What is needed is an exact copy of the lines in the listing below, from the one with "Contact (109, 2508)" up to and including the one with "Buying a Home FAQ (40, 2416)", with no other lines.

=== Input for this task ===

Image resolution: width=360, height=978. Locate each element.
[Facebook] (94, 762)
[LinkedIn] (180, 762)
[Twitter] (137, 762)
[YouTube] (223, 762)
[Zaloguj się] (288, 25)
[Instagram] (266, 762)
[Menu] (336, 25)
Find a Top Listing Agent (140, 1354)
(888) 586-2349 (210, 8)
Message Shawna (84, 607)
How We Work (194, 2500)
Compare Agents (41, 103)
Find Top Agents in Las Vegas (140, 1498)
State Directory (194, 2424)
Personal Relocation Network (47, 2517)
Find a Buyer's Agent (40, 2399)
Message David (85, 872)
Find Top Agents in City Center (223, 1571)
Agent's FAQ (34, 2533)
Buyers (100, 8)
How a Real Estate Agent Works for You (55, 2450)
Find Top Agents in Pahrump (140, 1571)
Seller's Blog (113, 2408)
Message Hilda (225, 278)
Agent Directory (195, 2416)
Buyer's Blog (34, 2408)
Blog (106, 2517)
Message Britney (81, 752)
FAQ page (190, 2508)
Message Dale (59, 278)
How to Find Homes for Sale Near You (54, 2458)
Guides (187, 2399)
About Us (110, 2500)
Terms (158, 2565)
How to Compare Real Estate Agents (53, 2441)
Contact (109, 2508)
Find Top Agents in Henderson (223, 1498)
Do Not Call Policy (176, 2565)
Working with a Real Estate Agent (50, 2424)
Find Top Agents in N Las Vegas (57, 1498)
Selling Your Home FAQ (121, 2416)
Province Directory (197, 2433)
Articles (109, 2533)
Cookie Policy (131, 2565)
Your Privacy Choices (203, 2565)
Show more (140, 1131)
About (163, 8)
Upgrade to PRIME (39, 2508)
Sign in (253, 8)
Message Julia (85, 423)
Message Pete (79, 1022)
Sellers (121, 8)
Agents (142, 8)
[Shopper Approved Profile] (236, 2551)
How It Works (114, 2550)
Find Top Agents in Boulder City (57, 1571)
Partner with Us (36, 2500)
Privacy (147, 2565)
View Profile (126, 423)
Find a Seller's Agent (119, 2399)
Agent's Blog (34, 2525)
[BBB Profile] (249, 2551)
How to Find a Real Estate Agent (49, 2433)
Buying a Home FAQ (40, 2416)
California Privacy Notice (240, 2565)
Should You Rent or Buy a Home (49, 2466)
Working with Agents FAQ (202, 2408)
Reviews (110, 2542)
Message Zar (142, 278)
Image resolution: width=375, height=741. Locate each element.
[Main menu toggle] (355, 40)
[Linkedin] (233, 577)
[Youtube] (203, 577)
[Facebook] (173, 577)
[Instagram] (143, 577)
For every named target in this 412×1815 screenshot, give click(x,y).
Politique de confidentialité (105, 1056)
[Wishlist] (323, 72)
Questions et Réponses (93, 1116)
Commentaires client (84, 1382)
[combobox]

===

Written answer:
Contact (109, 2508)
Find Top Agents in Henderson (223, 1498)
Do Not Call Policy (176, 2565)
Working with a Real Estate Agent (50, 2424)
Find Top Agents in N Las Vegas (57, 1498)
Selling Your Home FAQ (121, 2416)
Province Directory (197, 2433)
Articles (109, 2533)
Cookie Policy (131, 2565)
Your Privacy Choices (203, 2565)
Show more (140, 1131)
About (163, 8)
Upgrade to PRIME (39, 2508)
Sign in (253, 8)
Message Julia (85, 423)
Message Pete (79, 1022)
Sellers (121, 8)
Agents (142, 8)
[Shopper Approved Profile] (236, 2551)
How It Works (114, 2550)
Find Top Agents in Boulder City (57, 1571)
Partner with Us (36, 2500)
Privacy (147, 2565)
View Profile (126, 423)
Find a Seller's Agent (119, 2399)
Agent's Blog (34, 2525)
[BBB Profile] (249, 2551)
How to Find a Real Estate Agent (49, 2433)
Buying a Home FAQ (40, 2416)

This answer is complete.